---------- PROVIDED INFORMATION

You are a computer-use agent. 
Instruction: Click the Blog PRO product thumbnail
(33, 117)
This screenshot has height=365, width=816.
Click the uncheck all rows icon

--------------------

Edit the listing so that every "Click" becomes "Tap", keeping everything else unchanged.

_WRITTEN SOLUTION_:
You are a computer-use agent. 
Instruction: Tap the Blog PRO product thumbnail
(33, 117)
This screenshot has height=365, width=816.
Tap the uncheck all rows icon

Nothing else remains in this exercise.